# Extrait:
Alain Charlier, coach bénédictin, et Patrick Colot, entrepreneur bouddhiste en Belgique, créent des ponts entre la religion et le monde de l’entreprise.
Vous proposez des formations à mi-chemin entre la religion et le monde de l’entreprise. En quoi cela consiste-t-il ?
Alain Charlier : J’adapte les règles de saint Benoît au management. Ces textes décrivent des vertus monastiques : l’obéissance, l’humilité et l’esprit de silence. Une entreprise se structure comme une abbaye. C’est un groupe de personnes qui poursuit des buts individuels et communs. Si les moines recherchent la sainteté, l’entreprise, elle, vise la satisfaction du client.
Patrick Colot : Le concept de dharmanagement est une contraction de Dharma, qui évoque l’enseignement du Bouddha en sanskrit, et management. Il vise à connecter les individus entre eux et à rendre les entreprises plus efficaces et spirituelles. Pour cela, nous organisons des formations, nous fournissons un livret comportemental, sans pour autant vouloir formater les gens. On essaie de faire passer les employés par différents stades : de l’ego à celui de l’utilité sur Terre.

# Série d'exercices:
A - Selon l'extrait, quelles vertus monastiques les règles de saint Benoît décrivent-elles ?
B - Recopiez le passage de l'extrait qui s'ouvre sur les mots contenant « Alain Charlier, coach » et se ferme sur « ponts entre la religion et le monde de l’entreprise. ».

# Lignes de données:

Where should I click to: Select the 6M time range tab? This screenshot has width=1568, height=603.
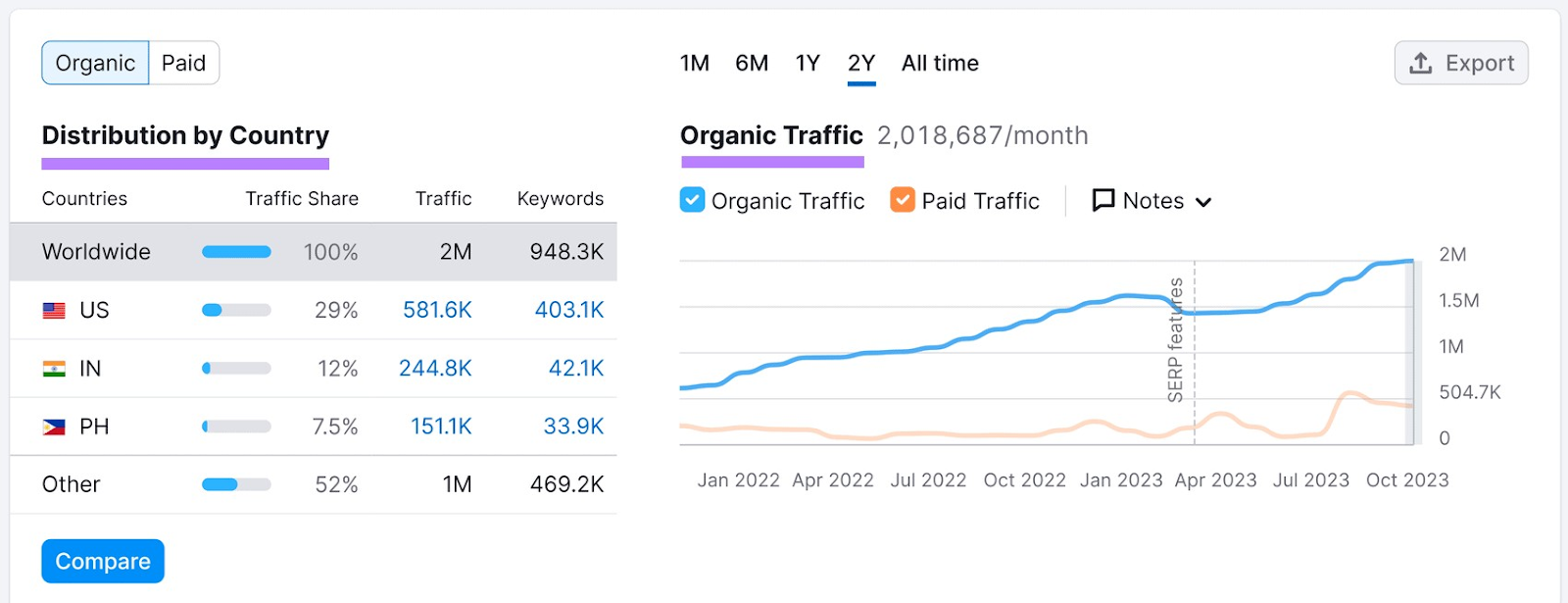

# Réponses par tâche:
A - L'obéissance, l'humilité et l'esprit de silence.

B -
Alain Charlier, coach bénédictin, et Patrick Colot, entrepreneur bouddhiste en Belgique, créent des ponts entre la religion et le monde de l’entreprise.